Маша и Феликс (Токарева) - страница 2

В окне торчала голова Феликса. Я вздохнула с облегчением. Все-таки Феликс — не крыса. Лучше.

Я подошла к окну. Открыла раму. Феликс смотрел молча. У него было очень хорошее выражение — умное и мужское.

— Иди спать, — посоветовала я.

— Но почему? — спокойно спросил он. — Ты не пожалеешь. Я такой потрясающий…

— Пусть достанется другим.

— Кому? — не понял он.

— Кому этого захочется…

Мы говорили в таком тоне, как будто речь шла о гусином паштете.

Он ни разу не сказал мне, что я ему нравлюсь. Видимо, это разумелось само собой.

— Иди, иди… — Я закрыла раму, легла спать.

Феликс исчез и больше не возникал. Видимо, тоже устал.

* * *

На другой день мы встретились как ни в чем не бывало. Он не извинился. Я не напоминала. Как поётся в песне: «Вот и все, что было»…

Семь дней семинара прогрохотали, как железнодорожный состав. В этом поезде было все: движение, ожидание, вагон-ресторан и приближение к цели. Наша цель — жизнь в искусстве, а уже к этому прилагалось все остальное.

После семинара все разъехались по домам. Я в Москву, в семью. Феликс — в Одессу. Наши жизни — как мелодии в специфическом оркестре, каждая звучала самостоятельно. Но иногда пересекались ненадолго. Он не влиял на меня. Но он — БЫЛ. Существовал во времени и пространстве.

* * *

Сейчас он в Германии, в белых штанах. А родился в Одессе, сразу после войны. Может быть, не сразу, году в пятидесятом, у одной очень красивой артисточки. Красоты в ней было больше, чем ума. И много больше, чем таланта. Если честно — таланта ни на грош, просто белые кудряшки, высокая грудь, тонкая талия и синие глазки, доверчиво распахнутые всему миру.

Есть такое выражение: пошлость молодости. Душа заключена в совершённую форму, как в красивую коробочку, и обладательница такой коробочки постоянно этому рада.
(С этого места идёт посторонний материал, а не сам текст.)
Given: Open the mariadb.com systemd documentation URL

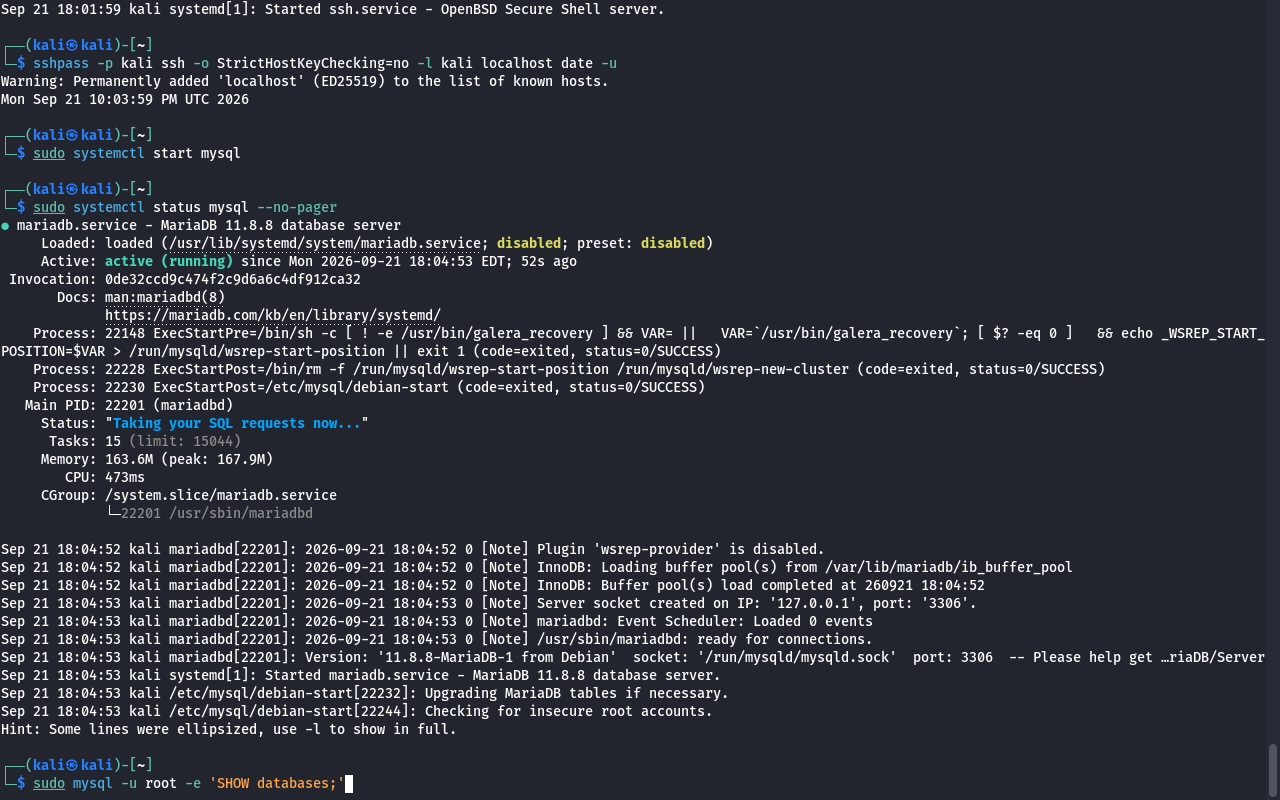Looking at the screenshot, I should [273, 315].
Улыбка не сходит с лица. Если что не так — капризничает, машет ручками. Если так — хохочет и тоже машет ручками Постоянно играет. В молодости так легко быть счастливой. И она счастлива. В неё влюбляется молодой еврей. В Одессе их много, но этот — широкоплечий и радостный — лучше всех.

Сталин когда-то выделил евреям Биробиджан. Может быть, это был Ленин. Но дело не в том — КТО, а в том — ГДЕ. Биробиджан — у черта на рогах, там холодно, темно и неуютно. Евреи — народ южный, теплолюбивый.

Они расселились в основном в Киеве и Одессе — жемчужине у моря. Можно понять.

Принято считать, что евреи — хорошие семьянины.

В основном это так. Но наш еврей оказался исключением из правила. Он родил мальчика Феликса и смылся довольно быстро. Куда? К кому? История об этом умалчивает. Скрылся — и все.